Input
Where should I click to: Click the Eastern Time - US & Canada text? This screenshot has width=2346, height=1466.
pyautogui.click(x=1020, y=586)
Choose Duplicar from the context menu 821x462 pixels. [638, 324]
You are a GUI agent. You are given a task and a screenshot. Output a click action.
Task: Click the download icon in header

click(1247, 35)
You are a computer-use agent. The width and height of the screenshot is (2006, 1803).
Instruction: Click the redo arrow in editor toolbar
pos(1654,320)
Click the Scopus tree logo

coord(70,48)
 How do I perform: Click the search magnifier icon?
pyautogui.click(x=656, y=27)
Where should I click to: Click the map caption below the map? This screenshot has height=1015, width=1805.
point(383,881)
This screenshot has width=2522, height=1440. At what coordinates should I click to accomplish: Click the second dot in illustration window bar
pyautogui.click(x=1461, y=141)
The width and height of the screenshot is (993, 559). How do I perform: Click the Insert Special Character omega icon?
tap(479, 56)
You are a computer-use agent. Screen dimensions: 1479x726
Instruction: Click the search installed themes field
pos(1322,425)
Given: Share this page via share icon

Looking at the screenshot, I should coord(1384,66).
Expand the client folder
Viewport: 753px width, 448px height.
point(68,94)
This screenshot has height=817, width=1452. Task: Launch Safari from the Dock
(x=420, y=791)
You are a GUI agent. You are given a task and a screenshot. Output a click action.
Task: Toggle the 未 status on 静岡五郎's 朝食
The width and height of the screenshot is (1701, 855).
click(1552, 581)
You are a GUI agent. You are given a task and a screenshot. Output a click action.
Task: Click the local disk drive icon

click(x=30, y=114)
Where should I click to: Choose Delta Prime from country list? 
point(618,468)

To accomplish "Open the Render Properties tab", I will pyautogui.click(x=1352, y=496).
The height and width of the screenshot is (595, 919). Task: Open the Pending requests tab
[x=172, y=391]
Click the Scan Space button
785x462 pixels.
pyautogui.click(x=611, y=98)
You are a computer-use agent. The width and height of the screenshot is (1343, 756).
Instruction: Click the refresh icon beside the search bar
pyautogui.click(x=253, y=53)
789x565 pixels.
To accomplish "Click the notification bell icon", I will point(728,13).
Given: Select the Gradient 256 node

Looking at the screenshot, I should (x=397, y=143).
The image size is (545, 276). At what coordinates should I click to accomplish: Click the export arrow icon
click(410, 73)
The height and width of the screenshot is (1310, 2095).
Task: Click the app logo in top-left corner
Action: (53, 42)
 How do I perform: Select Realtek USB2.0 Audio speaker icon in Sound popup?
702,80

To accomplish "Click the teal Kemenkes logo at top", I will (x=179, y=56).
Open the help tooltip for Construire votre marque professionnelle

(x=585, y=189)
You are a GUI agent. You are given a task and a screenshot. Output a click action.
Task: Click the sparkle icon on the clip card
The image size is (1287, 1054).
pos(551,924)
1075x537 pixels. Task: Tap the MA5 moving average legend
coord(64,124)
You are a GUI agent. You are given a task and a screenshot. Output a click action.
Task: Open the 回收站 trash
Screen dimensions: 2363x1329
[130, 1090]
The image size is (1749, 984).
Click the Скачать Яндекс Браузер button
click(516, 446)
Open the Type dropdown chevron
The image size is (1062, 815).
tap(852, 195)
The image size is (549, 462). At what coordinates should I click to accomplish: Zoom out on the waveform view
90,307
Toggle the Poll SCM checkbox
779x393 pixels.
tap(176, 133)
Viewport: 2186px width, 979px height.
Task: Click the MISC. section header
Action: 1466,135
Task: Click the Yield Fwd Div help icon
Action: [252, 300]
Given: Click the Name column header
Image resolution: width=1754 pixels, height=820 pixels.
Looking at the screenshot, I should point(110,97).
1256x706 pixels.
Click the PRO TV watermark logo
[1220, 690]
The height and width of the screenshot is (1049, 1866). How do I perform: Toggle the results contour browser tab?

Directions for this task
Word for word and line for line, give the material again.

Answer section
Where should I click to: Click the Eastern Time - US & Canada text? This screenshot has width=2346, height=1466.
pyautogui.click(x=1020, y=586)
Choose Duplicar from the context menu 821x462 pixels. [638, 324]
You are a GUI agent. You are given a task and a screenshot. Output a click action.
Task: Click the download icon in header

click(1247, 35)
You are a computer-use agent. The width and height of the screenshot is (2006, 1803).
Instruction: Click the redo arrow in editor toolbar
pos(1654,320)
Click the Scopus tree logo

coord(70,48)
 How do I perform: Click the search magnifier icon?
pyautogui.click(x=656, y=27)
Where should I click to: Click the map caption below the map? This screenshot has height=1015, width=1805.
point(383,881)
This screenshot has width=2522, height=1440. At what coordinates should I click to accomplish: Click the second dot in illustration window bar
pyautogui.click(x=1461, y=141)
The width and height of the screenshot is (993, 559). How do I perform: Click the Insert Special Character omega icon?
tap(479, 56)
You are a computer-use agent. Screen dimensions: 1479x726
Instruction: Click the search installed themes field
pos(1322,425)
Given: Share this page via share icon

Looking at the screenshot, I should coord(1384,66).
Expand the client folder
Viewport: 753px width, 448px height.
point(68,94)
This screenshot has height=817, width=1452. Task: Launch Safari from the Dock
(x=420, y=791)
You are a GUI agent. You are given a task and a screenshot. Output a click action.
Task: Toggle the 未 status on 静岡五郎's 朝食
The width and height of the screenshot is (1701, 855).
click(1552, 581)
You are a GUI agent. You are given a task and a screenshot. Output a click action.
Task: Click the local disk drive icon

click(x=30, y=114)
Where should I click to: Choose Delta Prime from country list? 
point(618,468)

To accomplish "Open the Render Properties tab", I will pyautogui.click(x=1352, y=496).
The height and width of the screenshot is (595, 919). Task: Open the Pending requests tab
[x=172, y=391]
Click the Scan Space button
785x462 pixels.
pyautogui.click(x=611, y=98)
You are a computer-use agent. The width and height of the screenshot is (1343, 756).
Instruction: Click the refresh icon beside the search bar
pyautogui.click(x=253, y=53)
789x565 pixels.
To accomplish "Click the notification bell icon", I will point(728,13).
Given: Select the Gradient 256 node

Looking at the screenshot, I should (x=397, y=143).
The image size is (545, 276). At what coordinates should I click to accomplish: Click the export arrow icon
click(410, 73)
The height and width of the screenshot is (1310, 2095).
Task: Click the app logo in top-left corner
Action: (53, 42)
 How do I perform: Select Realtek USB2.0 Audio speaker icon in Sound popup?
702,80

To accomplish "Click the teal Kemenkes logo at top", I will (x=179, y=56).
Open the help tooltip for Construire votre marque professionnelle

(x=585, y=189)
You are a GUI agent. You are given a task and a screenshot. Output a click action.
Task: Click the sparkle icon on the clip card
The image size is (1287, 1054).
pos(551,924)
1075x537 pixels. Task: Tap the MA5 moving average legend
coord(64,124)
You are a GUI agent. You are given a task and a screenshot. Output a click action.
Task: Open the 回收站 trash
Screen dimensions: 2363x1329
[130, 1090]
The image size is (1749, 984).
Click the Скачать Яндекс Браузер button
click(516, 446)
Open the Type dropdown chevron
The image size is (1062, 815).
tap(852, 195)
The image size is (549, 462). At what coordinates should I click to accomplish: Zoom out on the waveform view
90,307
Toggle the Poll SCM checkbox
779x393 pixels.
tap(176, 133)
Viewport: 2186px width, 979px height.
Task: Click the MISC. section header
Action: 1466,135
Task: Click the Yield Fwd Div help icon
Action: [252, 300]
Given: Click the Name column header
Image resolution: width=1754 pixels, height=820 pixels.
Looking at the screenshot, I should point(110,97).
1256x706 pixels.
Click the PRO TV watermark logo
[1220, 690]
The height and width of the screenshot is (1049, 1866). How do I perform: Toggle the results contour browser tab?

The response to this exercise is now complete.